No, you didn’t hear anything like that. It’s hard for me to listen to the Metro board talk up the need for a half-cent sales tax measure and piss on a very important constituency in the San Gabriel Valley. They’ll need them to win two-thirds support for the likely Nov. 4 ballot measure.

Earlier this week, I cornered Mayor V, who will take over as chairman of the Metro board in July, and mapped out a strategy for bringing together the divisive forces before they break apart and blow the region’s best-ever chance to make progress in the War on Gridlock.

Get the four key members of Congress in the same room – David Dreier and Adam Schiff from the San Gabriel Valley and Westsiders Diane Watson and Henry Waxman. Force a discussion on priorities and map out a plan to win money for all of the projects.

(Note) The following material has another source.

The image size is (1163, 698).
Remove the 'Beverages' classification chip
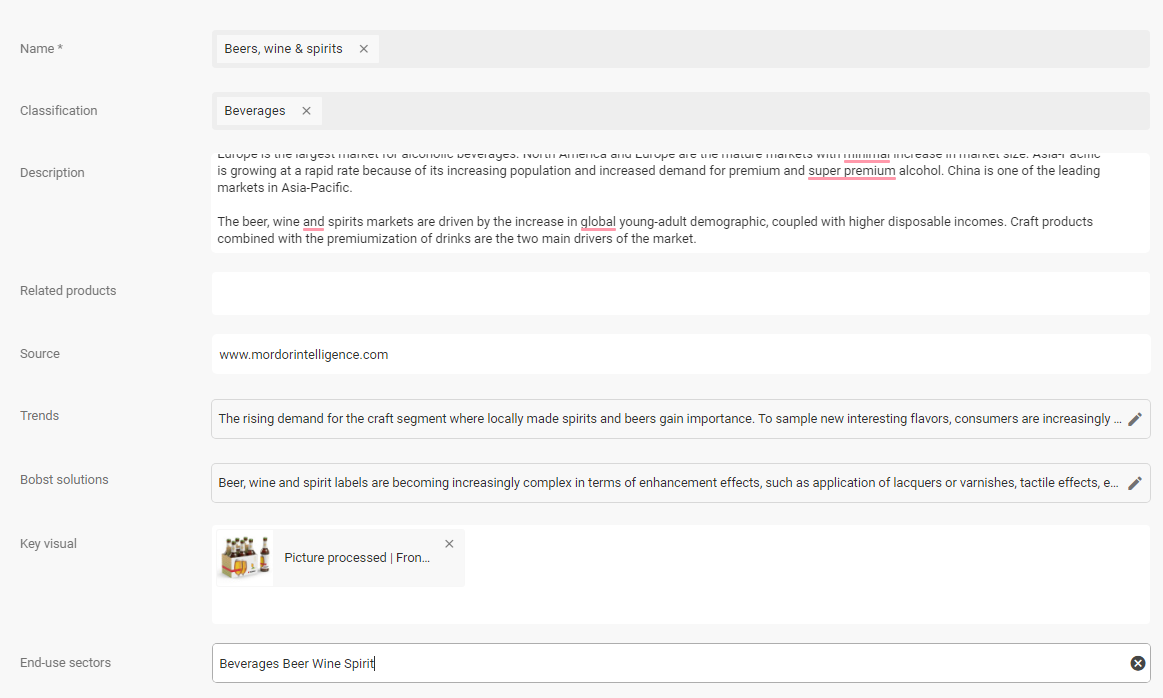pos(306,111)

Nothing would boost the campaign for a sales tax measure like evidence that the feds, just like the poor in Pacoima and the middle-class in Monrovia. are stepping up to the plate, too.

So what about convening such a meeting, Mr. Mayor?

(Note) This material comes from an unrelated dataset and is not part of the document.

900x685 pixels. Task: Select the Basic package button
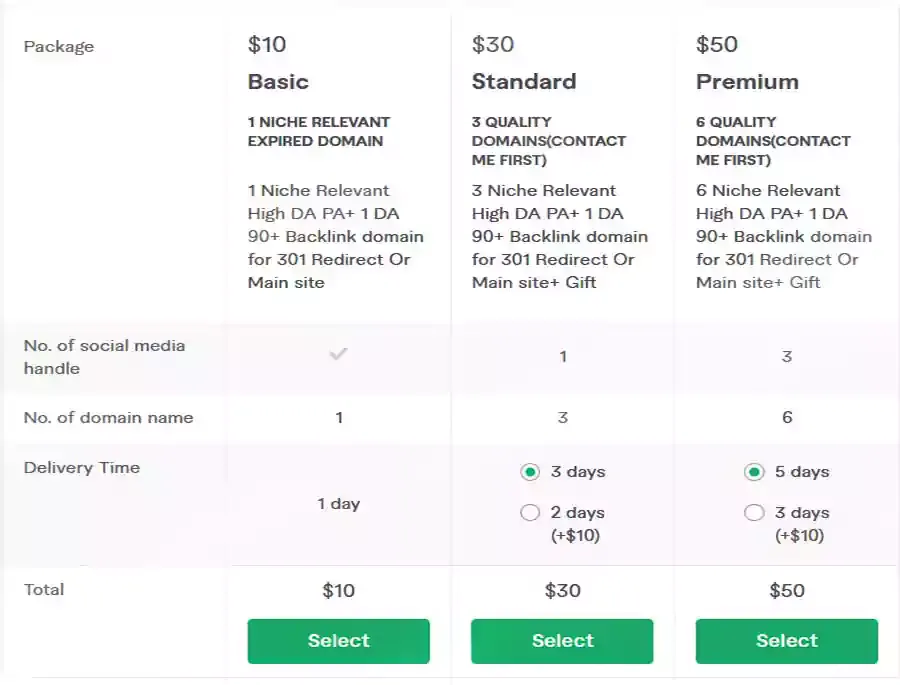click(339, 641)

“I have been engaged in a series of meetings all across the region and will continue to do that in the coming weeks. I’m trying to get everybody to realize that we’ve got to grow the pot for public transit and that we’ve got to come together to get the public to do that.”

Not entirely on point, but I support the gist of the mayor’s message. We all need to talk more. But what will it take for Waxman to step up his fight for funding for the region?

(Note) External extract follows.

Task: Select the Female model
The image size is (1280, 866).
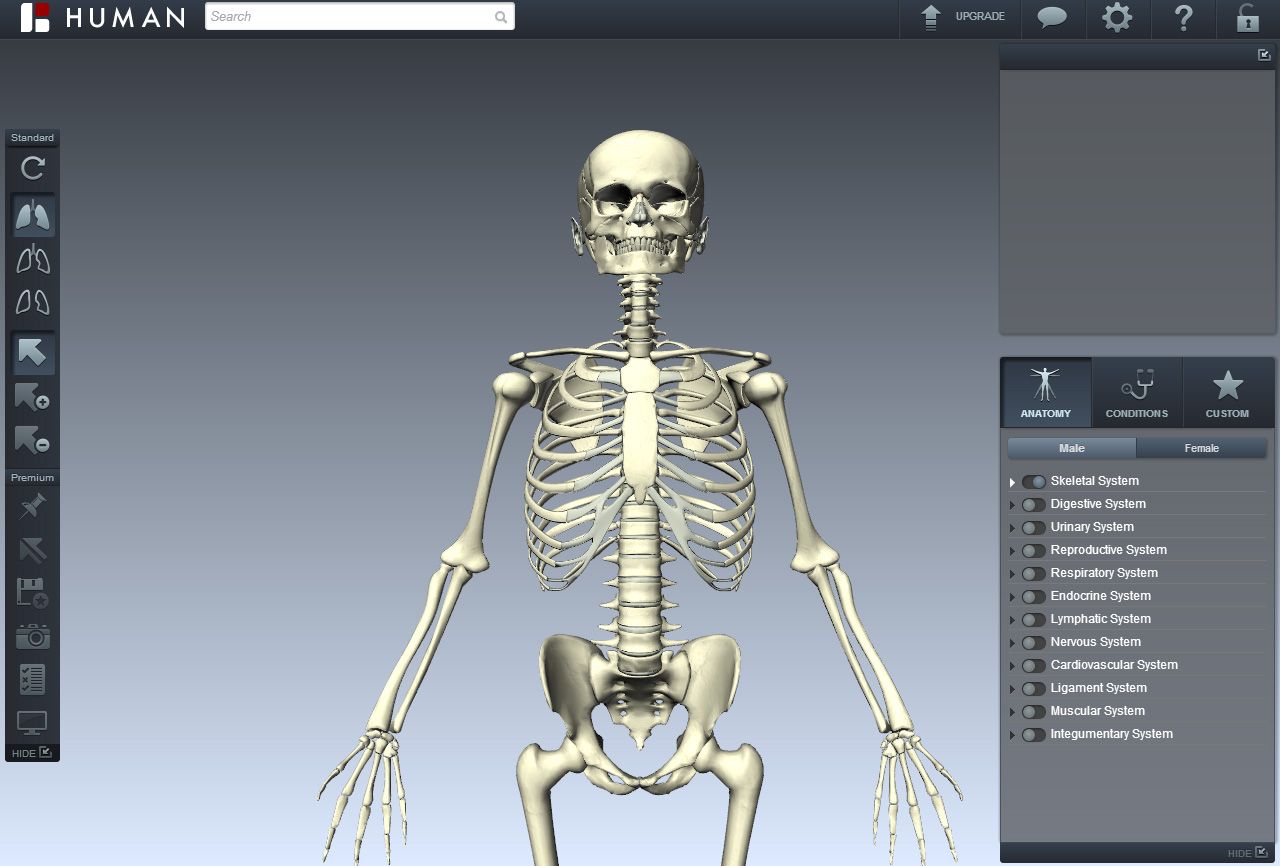Action: tap(1202, 448)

“He’s been very supportive. Without Henry, we wouldn’t have been able to lift the prohibition on federal funds,” says the mayor. “I’ve got a great relationship with him.”

You may have a great bond with Henry, but Dreier and Schiff have no reason to take him seriously in any negotiations over transit money. Henry needs to make a big splash and show his commitment to the Subway to the Sea and Expo Line.

Here’s how you should do it, Mayor. Call a news conference on board the standing-room-only 720 line down Wilshire Blvd. Eighty-F-ing-thousand people ride buses down that street every day. You guys will be lucky to find a spot to stand without the front door’s metal bar jamming in your backs. I’ve got bruises to show you.

Get Henry on board the 720 and the transit lovers in Pasadena will know they must contend with a congressman serious about transportation.

You and I both know that if there’s a will, money will flow for all of L.A.’s transit needs. This ain’t an either-or.

“That’s exactly what I’m saying,” Mayor V says. “I don’t think it’s either or. The fact of the matter is this region has not invested in public transit they way they we need to address the gridlock.”

OK, great, then call Henry and we’ll all meet at the Wilshire/Western station, where the Purple Line now dead-ends because of Henry’s dastardly deed two decades ago.

By the way, forget I wrote this and we can all say it was your idea.